Question

I have data type :

counted: org.apache.spark.rdd.RDD[(String, Seq[(String, Int)])] = MapPartitionsRDD[24] at groupByKey at <console>:28

And I'm trying to apply the following to this type :

def func = 2

counted.flatMap { x => counted.map { y => ((x._1+","+y._1),func) } }

So each sequence is compared to each other and a function is applied. For simplicity the function is just returning 2. When I attempt above function I receive this error :

scala> counted.flatMap { x => counted.map { y => ((x._1+","+y._1),func) } }
<console>:33: error: type mismatch;
 found   : org.apache.spark.rdd.RDD[(String, Int)]
 required: TraversableOnce[?]
              counted.flatMap { x => counted.map { y => ((x._1+","+y._1),func) } }

How can this function be applied using Spark ?

I have tried

val dataArray = counted.collect
dataArray.flatMap { x => dataArray.map { y => ((x._1+","+y._1),func) } }

which converts the collection to Array type and applies same function. But I run out of memory when I try this method. I think using an RDD is more efficient than using an Array ? The max amount of memory I can allocate is 7g , is there a mechanism in spark that I can use hard drive memory to augment available RAM memory ?

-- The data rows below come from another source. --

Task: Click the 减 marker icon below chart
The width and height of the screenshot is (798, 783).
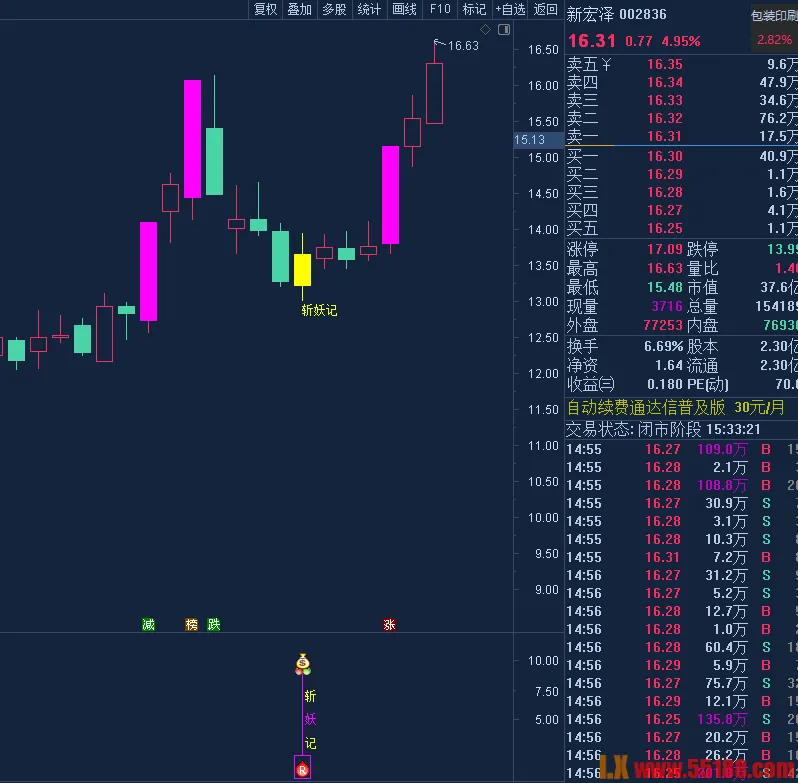Action: [x=149, y=625]
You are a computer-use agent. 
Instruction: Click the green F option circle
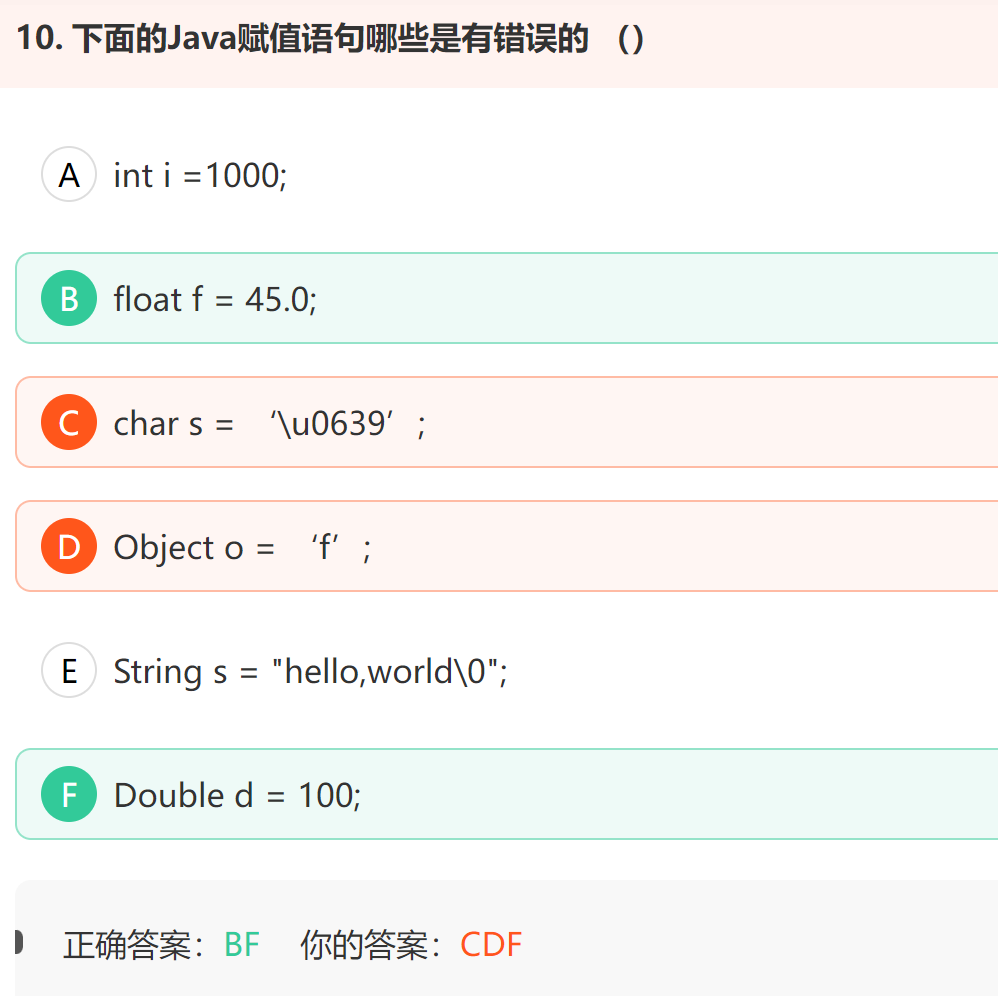point(69,795)
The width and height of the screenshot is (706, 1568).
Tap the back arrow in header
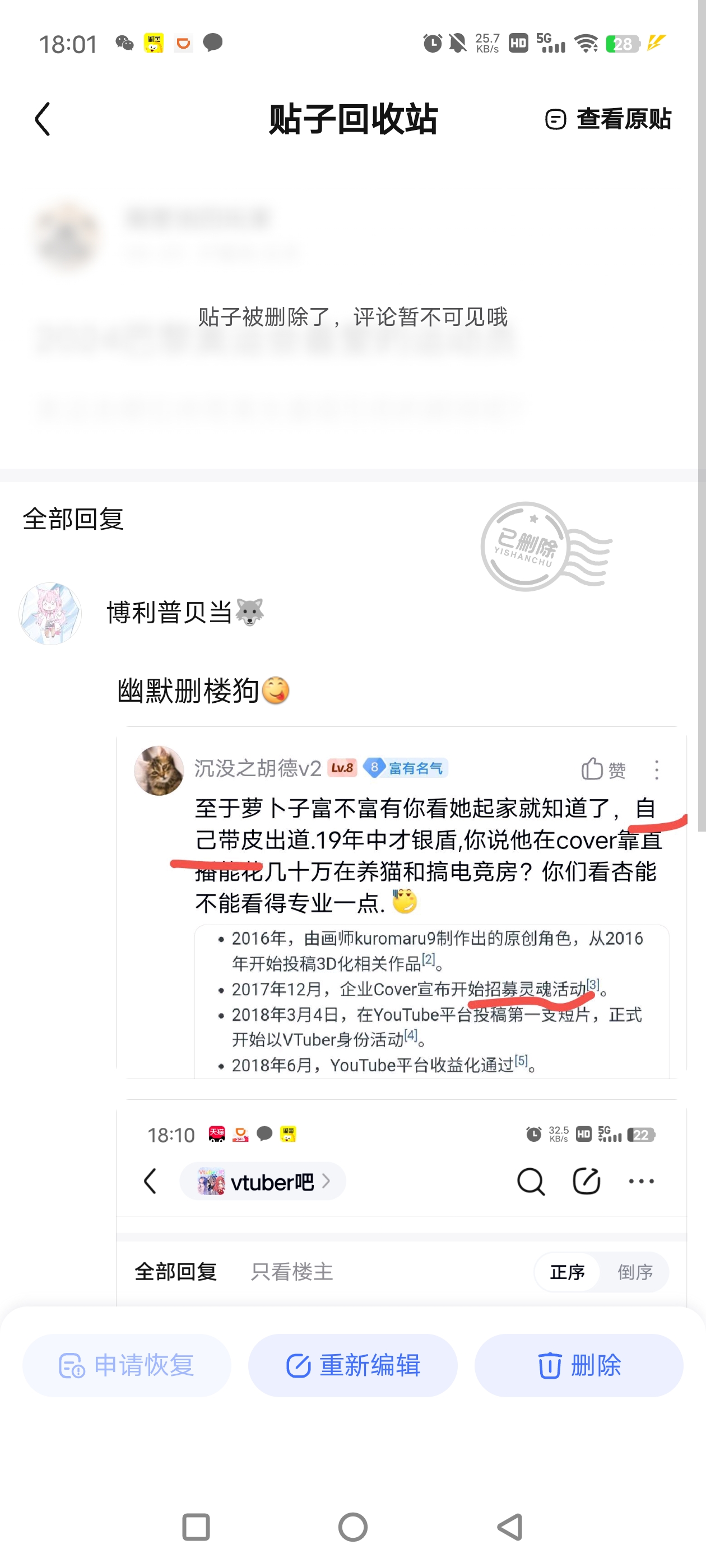tap(42, 119)
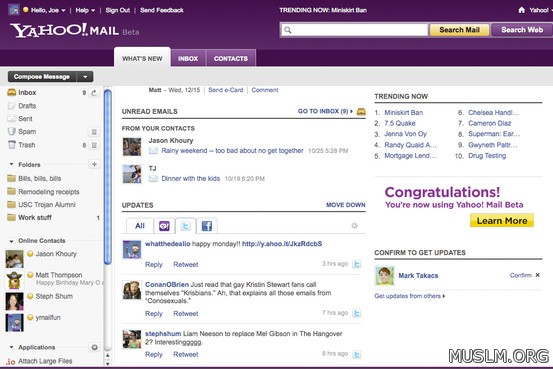Collapse the Online Contacts section
The image size is (553, 369).
tap(11, 241)
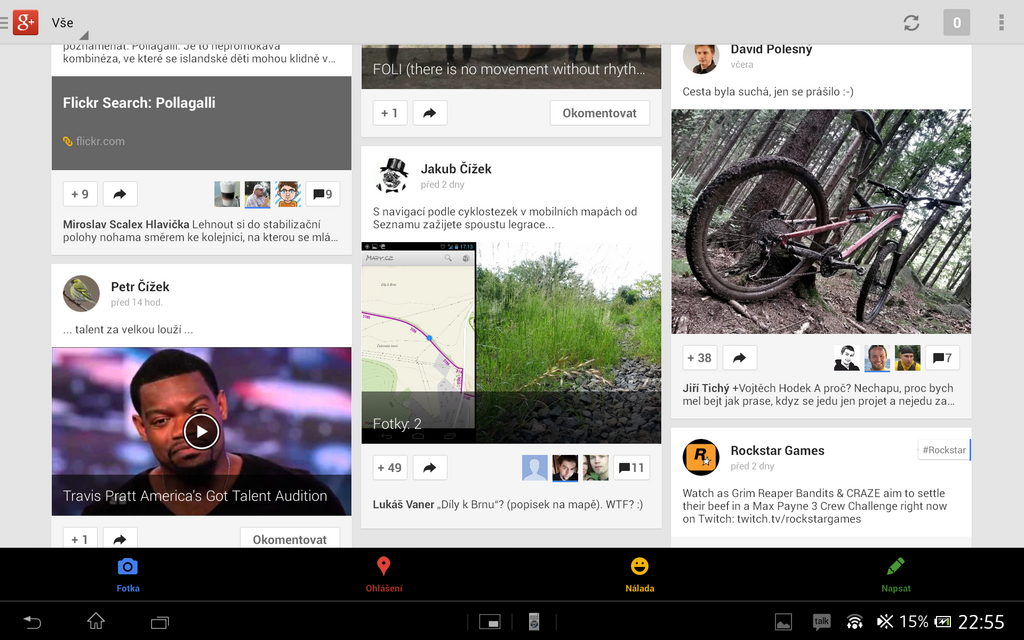The width and height of the screenshot is (1024, 640).
Task: Tap the share arrow on David Polesný's bike post
Action: (x=739, y=357)
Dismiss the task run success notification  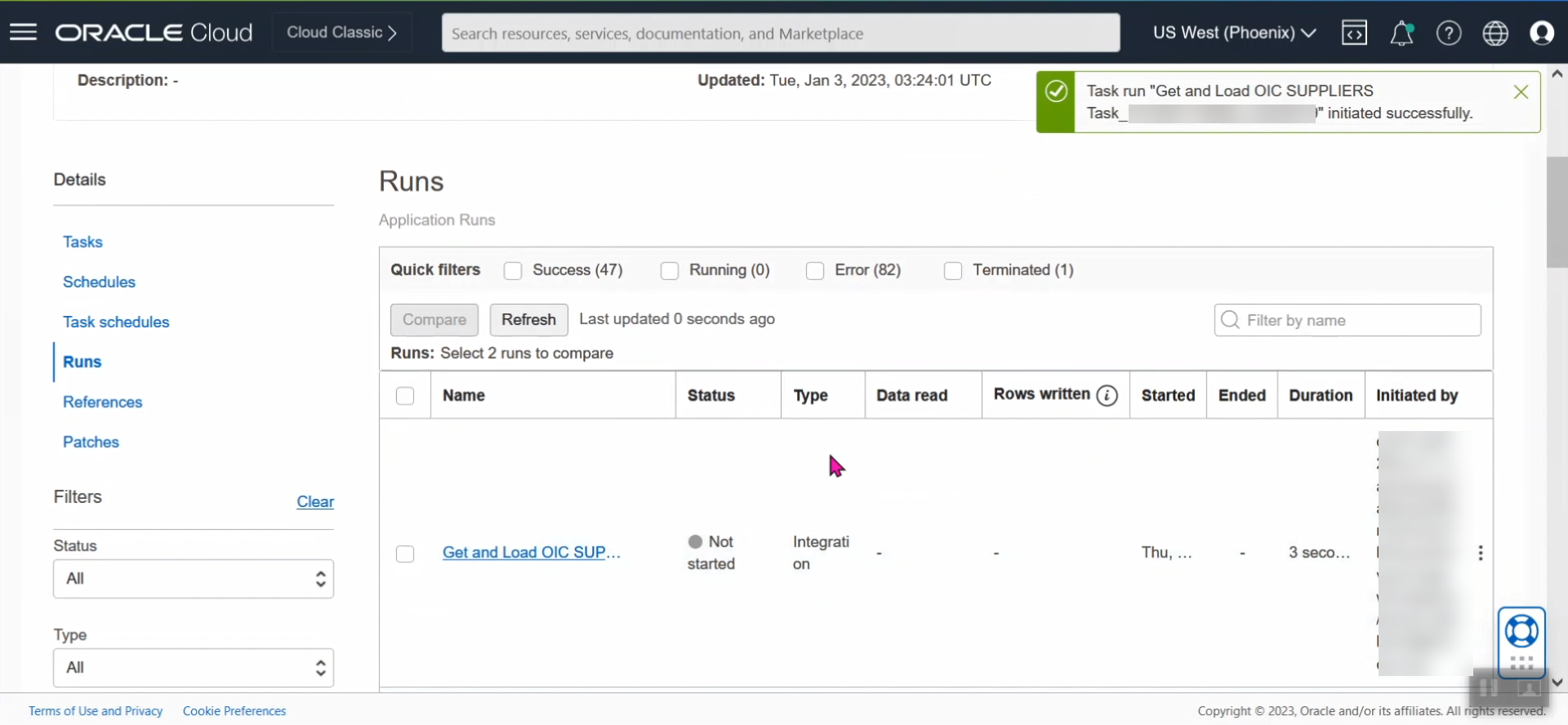(x=1521, y=92)
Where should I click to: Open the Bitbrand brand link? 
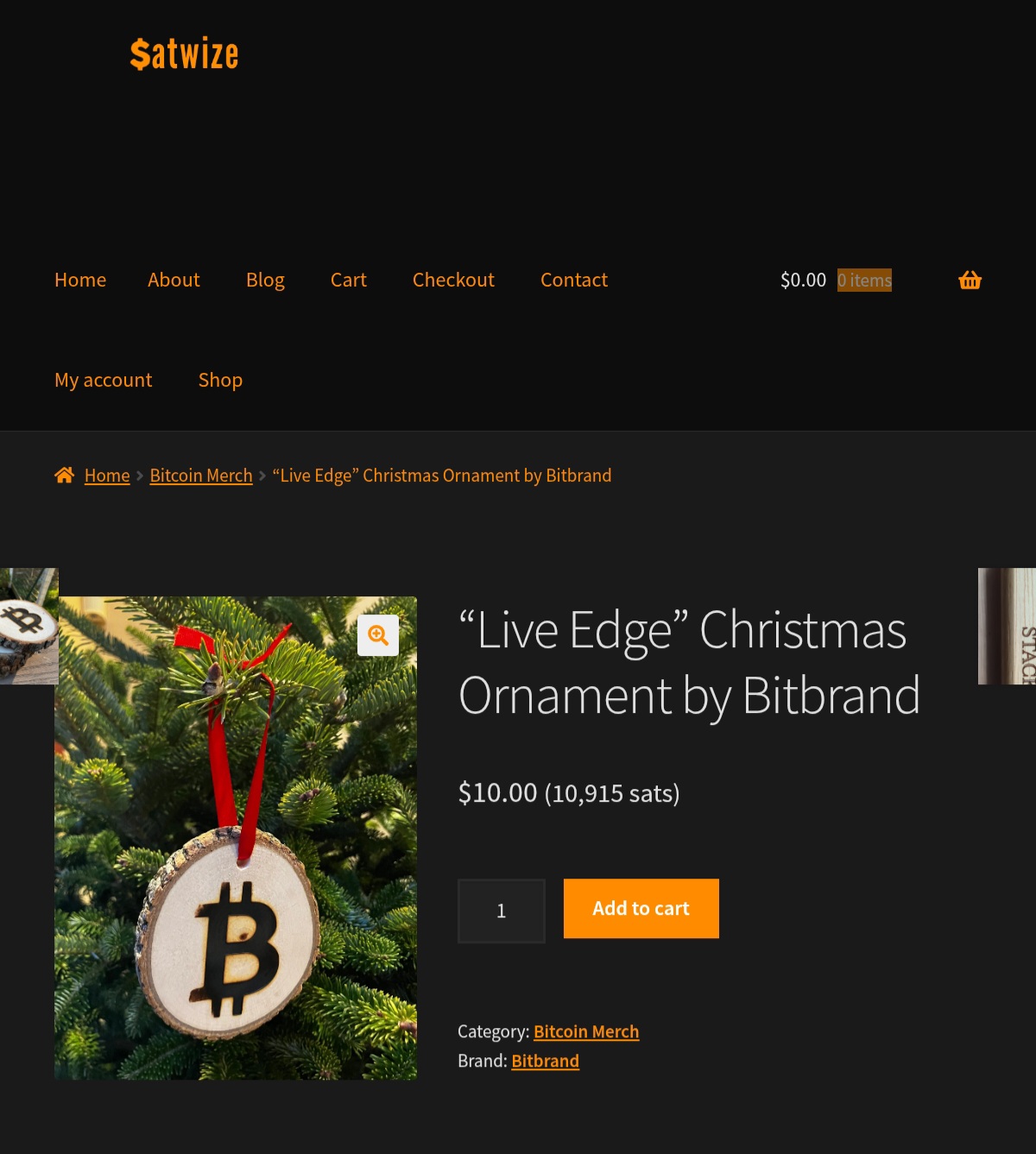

The collection I'm running this function on contain 20'000 entries so 20'000^2 comparisons (400'000'000) but in Spark terms this is quite small ?

Was it helpful?

Solution 2

@RexKerr pointed to me that I was somewhat incorrect in the comment section, so I deleted my comments. But while doing that, I had the chance to read the post again and came up with the idea that might be of some use to you.

Since what you are trying to implement is actually some operation over a cartesian product, you might want to try just calling the RDD#cartesian. Here is a dumb example, but if you can give some real code, maybe I'll be able to do something like this in that case as well:

// get collection with the type corresponding to the type in question:
val v1 = sc.parallelize(List("q"-> (".", 0), "s"->(".", 1), "f" -> (".", 2))).groupByKey
// try doing something
v1.cartesian(v1).map{x => (x._1._1+","+x._1._1, 2)}.foreach(println)

OTHER TIPS

Short answer:

counted.cartesian(counted).map {
  case ((x, _), (y, _)) => (x + "," + y, func)
}

Please use pattern matching to extract tuple elements for nested tuples to avoid unreadable chained underscore notation. Using _ for the second elements shows the reader that these values are being ignored.

Now what would be even more readable (and maybe more efficient) if func doesn't use the second elements would be to do this:

val projected = counted.map(_._1)
projected.cartesian(projected).map(x => (x._1 + "," + x._2, func))

Note that you do not need curly braces if your lambda fits in a single semantic line this is a very common mistake in Scala.

I would like to know why you wish to have this Cartesian product, there is often ways to avoid doing this that are significantly more scalable. Please say what your going to do with this Cartesian product and I will try to find a scalable way of doing what you want.